*** DATA FOR ANALYSIS ***

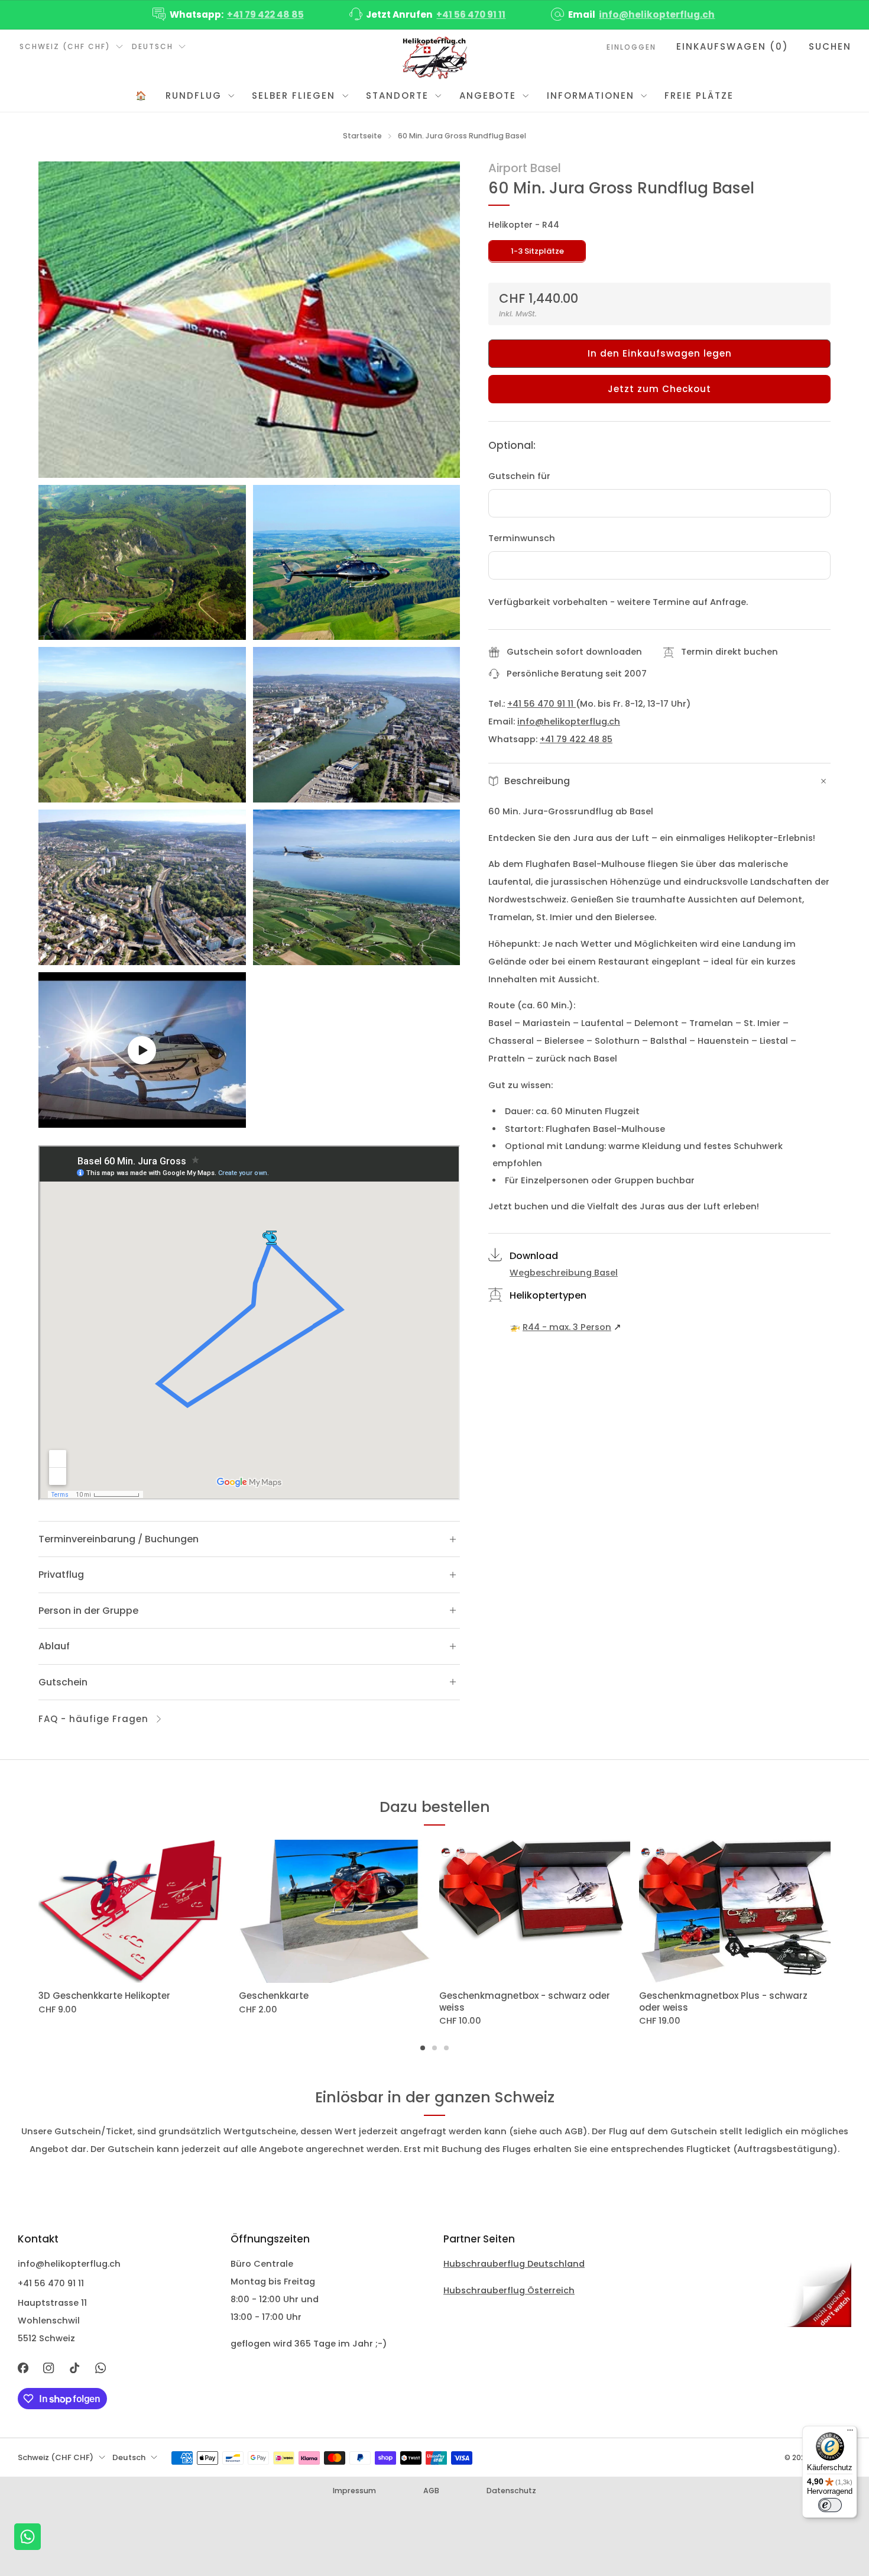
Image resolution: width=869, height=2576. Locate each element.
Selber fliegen (293, 95)
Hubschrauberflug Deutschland (514, 2264)
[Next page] (830, 1912)
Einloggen (631, 47)
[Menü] (850, 2433)
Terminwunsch (521, 538)
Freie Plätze (699, 95)
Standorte (397, 95)
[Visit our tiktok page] (74, 2368)
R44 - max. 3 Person (567, 1327)
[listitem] (229, 15)
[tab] (422, 2048)
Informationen (590, 95)
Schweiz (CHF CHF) (65, 46)
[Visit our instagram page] (49, 2368)
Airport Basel (524, 168)
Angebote (487, 95)
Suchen (830, 46)
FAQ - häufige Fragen (93, 1719)
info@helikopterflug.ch (657, 14)
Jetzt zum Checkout (659, 389)
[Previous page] (38, 1912)
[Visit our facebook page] (23, 2368)
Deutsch (152, 46)
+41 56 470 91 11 (470, 14)
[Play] (142, 1050)
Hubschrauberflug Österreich (509, 2290)
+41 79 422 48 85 (265, 14)
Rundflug (194, 95)
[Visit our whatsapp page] (100, 2368)
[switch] (830, 2505)
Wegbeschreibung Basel (564, 1273)
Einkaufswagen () (732, 46)
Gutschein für (519, 476)
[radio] (537, 251)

*** End of DATA FOR ANALYSIS ***

◆ WORK REQUIRED
Whenever the word "Hubschrauberflug" shows up in a line of the entries above, copy that line.

◆ TASK RESPONSE
Hubschrauberflug Deutschland (514, 2264)
Hubschrauberflug Österreich (509, 2290)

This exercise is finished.